In keeping with a New Year’ decision about not taking Mister Husband for granted, I have revisited a post from some time ago on how to keep your relationship alive.
Right so; I am going to admit to something. I am quite confident in the knowledge that I am not the only person guilty of this crime.
That is no excuse but this is mine and my admission alone.
I neglect Mister Husband.
There! I’ve said it.
I am a negligent wife.
Sure, he gets his laundry done, (sometimes) his dinner cooked for him
every most days.
But I’m doing laundry anyway so I may as well fill the machine and it’s as easy to cook for three as it is for one so his name goes in the pot too. I couldn’t leave him out, could I?
Sometimes I even make him a cup of coffee and when I do the shop I always ask him if there is anything he needs. If I have to make a quick run to the supermarket in the middle of the week for milk or bread, I’ll pick up that little 6 pack of beer he likes.
But he is well and truly neglected in the affection department. It’s something that hasn’t escaped my attention but like all the other things I don’t want to face up to, I make like an ostrich and stick my head in the sand.
The thing is, I cannot pass the Awesome Foursome without touching them. I’ll kiss them and throw in a hair ruffle for good measure.
Smallest Boy is in serious danger altogether of being squeezed to death but thankfully it’s all a big game to him and he usually responds in kind.
But the day will come when my kids push me away in frustration, embarrassed at all the affection I lavish on them.
I don’t want Mister Husband to do the same.
I used to lavish affection and attention on Mister Husband. Fast forward four young lads later and he doesn’t get a look in.
I read some advice once. "One day your kids will up and leave you. On that day do you really want to look at your husband and see a stranger? Someone you have side lined in favour of or in deference to the kids over the years."
A valid point.
However, once you get into the comfortable habit of routine, it is very hard to break.
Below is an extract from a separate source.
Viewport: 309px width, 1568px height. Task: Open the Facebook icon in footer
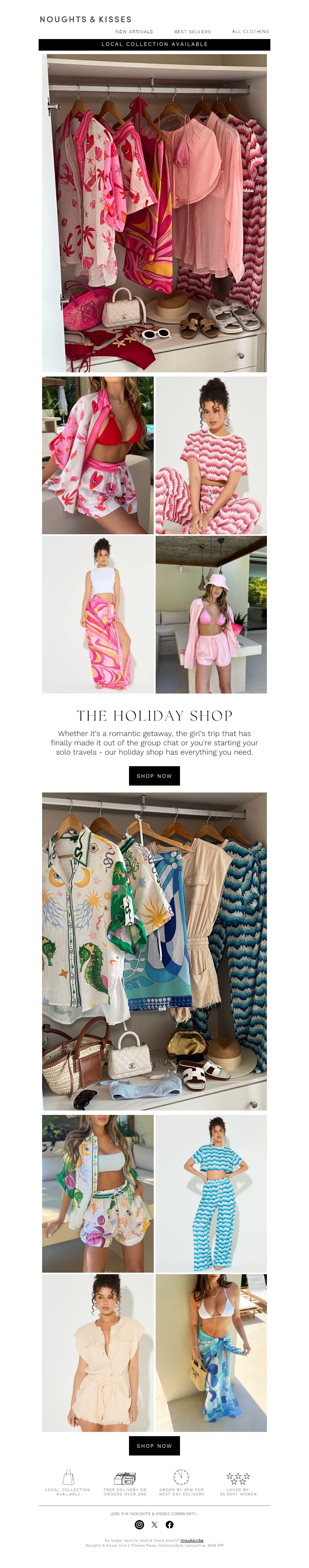tap(170, 1525)
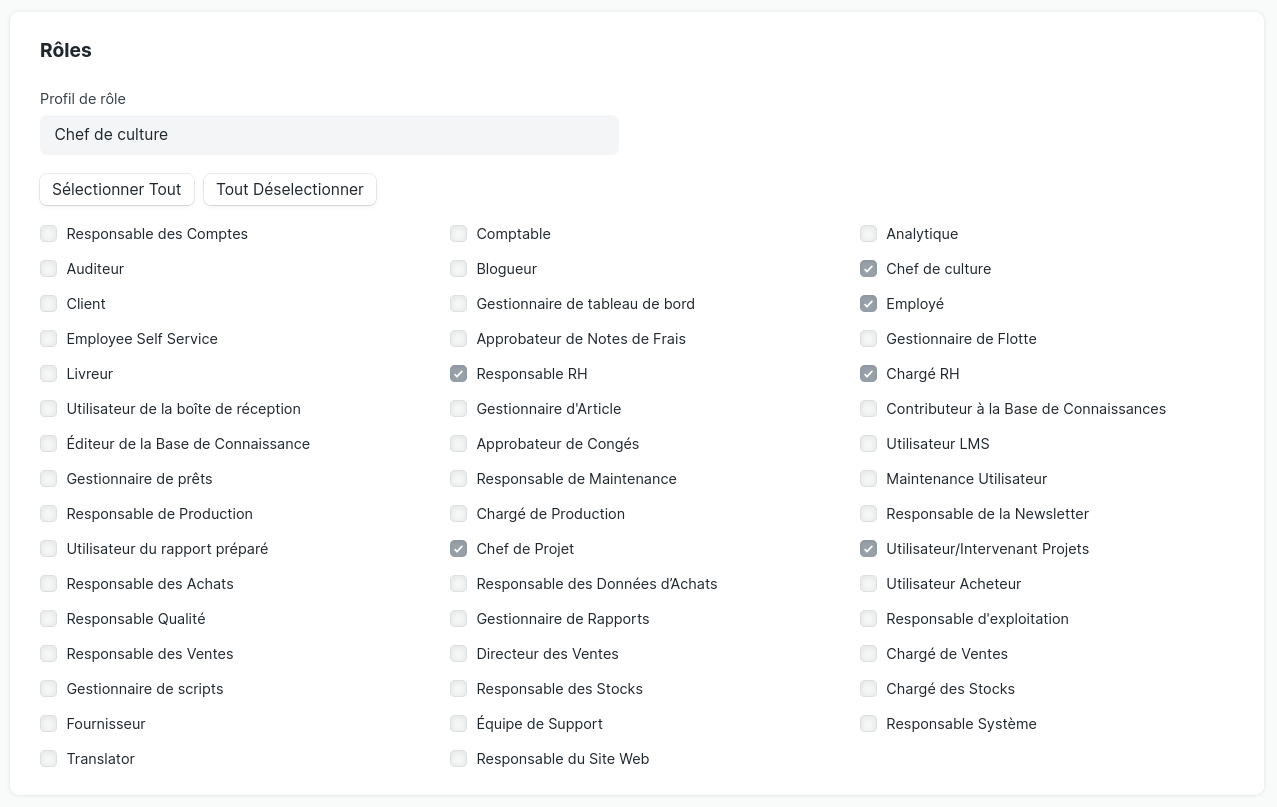The image size is (1277, 807).
Task: Uncheck the Chef de Projet role
Action: (x=458, y=549)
Very hard indeed.
Once upon a time Mister Husband and I used to walk hand in hand down the street, sometimes with our arms around each other. Granted, the pub would have been visited and it may or may not have been necessary to stay upright, but still.
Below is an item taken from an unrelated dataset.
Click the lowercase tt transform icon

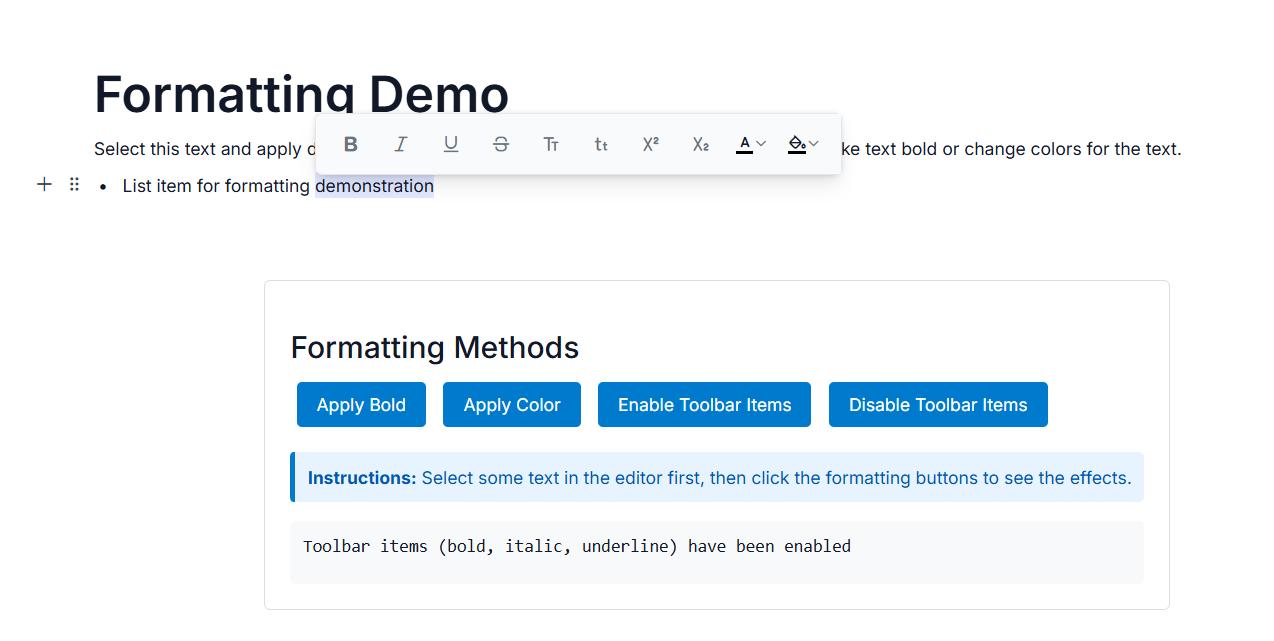[x=600, y=144]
These days, if I’m not pushing a buggy, I’ve got one of the kids by the hand and am running after another one. Ditto Mister Husband.
So what can be done about it?
Very simply, start by showing affection. Become tactile again. It doesn’t cost more than a second to kiss someone or touch their hand when you’re in conversation with them. Go mad every once in a while and hug them.
I decided to start small and make a conscious effort to touch Mister Husband 5 times during the day, the objective being that after a while, it would become second nature again.
I didn’t mention my game plan; I thought it might be a nice surprise. Or a bad shock.
I walked past him, put my hand on the small of his back and let it rest there for a second.
He may or may not have jumped a little bit but he definitely asked if I was alright. I assured him I was just peachy and continued on.
Then he got his arse felt, (let’s see how you like it!) Next there was a random kiss placed on his cheek. He felt the palm of my hand but as a caress only.
All this time I’m sure he was wondering what I had done as clearly I was about to break something to him.
He couldn’t believe his luck when I told him. He thought it a wonderful idea.
Now I catch him with a different look on his face and I nip it in the bud immediately. I tell him, lookit, it’s a quick smooch or nothing, take it or leave it. He reckons I drive a hard bargain. I remind him that he’s got four kids, and he hasn’t done too badly for himself. He’s forced to agree.
For a man who doesn’t eat fruit and tends to ignore any veg that is on his plate, he’s awfully keen on his 5 a day all of a sudden.